The 'meeting-house,' of large unhewed logs, was a story and a half in hight, and about large enough to seat comfortably a congregation of two hundred persons. It was covered with shingles, with a roof projecting some four feet over the wall, and was surmounted at the front gable by a tower, about twelve feet square. This also was built of logs, and contained a bell 'to call the erring to the house of prayer,' though, unfortunately, all of that character thereabouts dwelt beyond the sound of its voice. The building was located at a cross-roads about equally distant from two little hamlets, (the nearest nine miles off,) neither of which was populous enough to singly support a church and a preacher. The trees in the vicinity had been thinned out, so that carriages could drive into the woods, and find under the branches shelter from the rain and the sun, and at the time of my visit, about twenty vehicles of all sorts and descriptions, from the Colonel's magnificent barouche to the rude cart drawn by a single two-horned quadruped, filled the openings. There was a rustic simplicity about the whole scene that charmed me. The low, rude church, the grand old pines that towered in leafy magnificence around it, and the soft, low wind, that sung a morning hymn in the green, wavy woods, seemed to lift the soul up to Him who inhabiteth eternity, but who also visits the erring children of men.
The preacher was about to 'line out' one of Watts' psalms, when we entered the church, but he stopped short on perceiving us, and, bowing low, waited till we had taken our seats. This action, and the sycophantic air which accompanied it, disgusted me, and turning to the Colonel, I asked jocosely:
'Do the chivalry exact so much obsequiousness from the country clergy'? Do you require to be bowed up to heaven?'
In a low voice, but high enough, I thought, for the preacher to hear, for we sat very near, the Colonel replied:
'He's a renegade Yankee—the meanest thing on earth.'
I said no more, but entered into the services as seriously as the strange gymnastic performances of the preacher would allow me to do, for the truth is, he was quite as amusing as a circus clown.
With the exception of the Colonel's and a few other pews in the vicinity of the pulpit, all of the seats were mere rough benches, without backs, and placed so closely together as to interfere uncomfortably with the knees of the sitters. The house was full, and the congregation as attentive as any I ever saw. All classes were there; the black serving-man away off by the doorway, the poor white a little higher up, the small turpentine-farmer a little higher still, and the wealthy planter, of the class to which the Colonel belonged, on 'the highest seats of the synagogue,' and in close proximity to the preacher.

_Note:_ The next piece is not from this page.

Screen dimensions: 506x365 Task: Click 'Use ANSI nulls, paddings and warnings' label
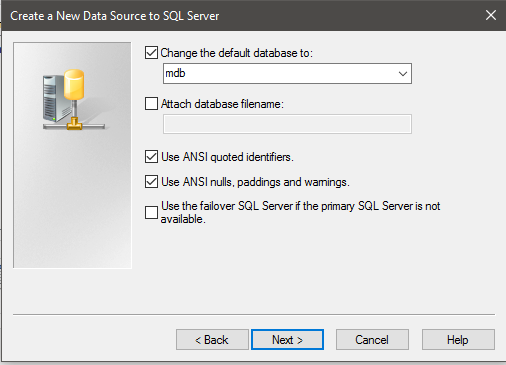[255, 182]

The 'man of prayer' was a tall, lean, raw-boned, angular-built individual, with a thin, sharp, hatchet-face, a small sunken eye, and long, loose hair, brushed back and falling over the collar of a seedy black coat. He looked like nothing in the world I have ever seen, and his pale, sallow face, and cracked, wheezy voice, were in comic keeping with his discourse. His text was: 'Speak unto the children of Israel, that they go forward.' And addressing the motley gathering of poor whites and small-planters before him as the 'chosen people of God,' he urged them to press on in the mad course their State had chosen. It was a political harangue, a genuine stump-speech, but its frequent allu{715}sion to the auditory as the legitimate children of the old patriarch, and the rightful heirs of all the promises, struck me as out of place in a rural district of South-Carolina, however appropriate it might have been in one of the large towns, before an audience of merchants and traders, who are, almost to a man, Jews.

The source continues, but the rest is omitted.